Since the 2013-14 year began a week ago, the Forsyth County school system has welcomed an additional 300 new students.
“We had 101 on the first day alone,” said Mike Evans, the district’s director of information and instructional support systems. “It’s tapering off right now. We’ll see a rise again around Labor Day and right after.”
While there are still a few transportation kinks to work out, Superintendent Buster Evans said it was a great first week.
“We are off to another very, very good start,” he said. “Given the fact that we’re growing and given the fact that with growing comes adding classes and personnel, people have just jumped right in and have done what they needed to do to get started.”
Enrollment has topped 40,500 students, according to the superintendent, an increase of about 1,860 from the same time last year.
Mike Evans said he expects as many as 600 more students to enroll in the system by the end of the school year.
“We’re back on the upswing for showing increased growth,” he said.
With new arrivals daily, transportation director Garry Puetz said the district’s bus routes are still a work in progress. By Monday, though, he expects everything should run smoothly.
“We’ve got to improve our time performance in the morning and we’ve got a few isolated routes in the afternoon, especially in the middle schools, that we need to improve our time on,” he said. “We have made great progress and that’s a result of the schools helping us load at the schools and the parents helping us load at the stops.”
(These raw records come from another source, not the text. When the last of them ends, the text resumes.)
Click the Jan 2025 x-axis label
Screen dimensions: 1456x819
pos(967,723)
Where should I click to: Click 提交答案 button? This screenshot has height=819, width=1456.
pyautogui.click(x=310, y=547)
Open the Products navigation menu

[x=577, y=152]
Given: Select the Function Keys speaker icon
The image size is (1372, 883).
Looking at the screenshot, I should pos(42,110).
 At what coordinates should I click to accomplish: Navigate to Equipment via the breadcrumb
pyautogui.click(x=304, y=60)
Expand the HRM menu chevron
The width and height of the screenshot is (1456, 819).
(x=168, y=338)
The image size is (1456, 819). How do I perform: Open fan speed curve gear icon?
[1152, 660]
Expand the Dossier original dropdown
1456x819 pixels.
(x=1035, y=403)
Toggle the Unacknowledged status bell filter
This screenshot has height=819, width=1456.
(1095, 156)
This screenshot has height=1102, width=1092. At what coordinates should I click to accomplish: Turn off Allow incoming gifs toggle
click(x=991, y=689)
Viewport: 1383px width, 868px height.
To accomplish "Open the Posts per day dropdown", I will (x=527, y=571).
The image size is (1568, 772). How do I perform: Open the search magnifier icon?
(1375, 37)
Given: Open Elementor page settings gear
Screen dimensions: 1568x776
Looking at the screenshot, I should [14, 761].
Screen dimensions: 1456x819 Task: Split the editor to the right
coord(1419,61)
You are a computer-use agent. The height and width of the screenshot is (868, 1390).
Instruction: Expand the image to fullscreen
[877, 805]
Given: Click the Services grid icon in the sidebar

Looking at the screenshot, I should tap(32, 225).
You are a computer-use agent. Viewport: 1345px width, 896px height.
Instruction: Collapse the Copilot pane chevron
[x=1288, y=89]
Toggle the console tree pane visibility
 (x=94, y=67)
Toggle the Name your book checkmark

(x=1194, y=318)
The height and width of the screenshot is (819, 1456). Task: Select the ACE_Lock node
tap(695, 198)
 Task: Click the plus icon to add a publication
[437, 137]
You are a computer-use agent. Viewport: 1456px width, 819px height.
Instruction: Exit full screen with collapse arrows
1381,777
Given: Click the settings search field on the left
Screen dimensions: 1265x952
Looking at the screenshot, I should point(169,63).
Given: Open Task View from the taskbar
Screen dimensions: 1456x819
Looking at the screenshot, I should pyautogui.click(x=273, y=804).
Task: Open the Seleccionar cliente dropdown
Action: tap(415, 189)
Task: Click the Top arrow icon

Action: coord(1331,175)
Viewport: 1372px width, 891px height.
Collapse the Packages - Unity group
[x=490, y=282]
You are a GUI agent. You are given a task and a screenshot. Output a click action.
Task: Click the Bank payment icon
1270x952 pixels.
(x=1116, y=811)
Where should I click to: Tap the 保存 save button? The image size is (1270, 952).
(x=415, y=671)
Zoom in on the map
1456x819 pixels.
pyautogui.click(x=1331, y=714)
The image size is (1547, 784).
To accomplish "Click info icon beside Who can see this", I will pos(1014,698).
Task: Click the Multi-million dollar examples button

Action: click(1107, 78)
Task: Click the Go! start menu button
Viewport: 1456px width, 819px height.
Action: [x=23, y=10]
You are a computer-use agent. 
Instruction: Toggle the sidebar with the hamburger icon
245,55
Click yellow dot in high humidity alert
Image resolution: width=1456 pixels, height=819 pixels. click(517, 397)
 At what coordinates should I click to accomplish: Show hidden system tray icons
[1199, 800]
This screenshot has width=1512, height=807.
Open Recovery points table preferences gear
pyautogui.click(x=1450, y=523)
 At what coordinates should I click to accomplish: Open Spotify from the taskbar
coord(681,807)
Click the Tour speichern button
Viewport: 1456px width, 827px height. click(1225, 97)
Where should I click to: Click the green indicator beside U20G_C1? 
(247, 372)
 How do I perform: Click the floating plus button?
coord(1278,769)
“It does take us a week or so to develop these routines and be able to run those routines.”
Routine is key for more than just transportation. Coming off summer break can be an adjustment for parents and students.
For the latter, the first week has been filled with learning locker combinations, finding classrooms and adjusting schedules, said Mike Evans.
“Overall, it’s been very smooth,” he said. “We’ve had positive comments from parents I’ve spoken with, and I know the schools are hard at work getting the kids into the routine.”
Parents and students are also learning the new technology. The program, itslearning, will replace the Angel learning management and Edusoft assessment systems.
There are videos guiding them through the platform which offers “a glimpse into the activities going on in the classroom,” Mike Evans said.
“It’s a consolidated view into their children’s classroom,” he said. “The parents are having a learning curve also.”
To date, nearly 2,000 parents have logged on to the system, as has more than half the system’s students, according to Buster Evans.
Continued use of technology is one of many answers of “how can we do better and how can we better engage our students,” said the superintendent.
“We are continuing to focus on improving those areas where we have an opportunity to improve already high achievement levels.”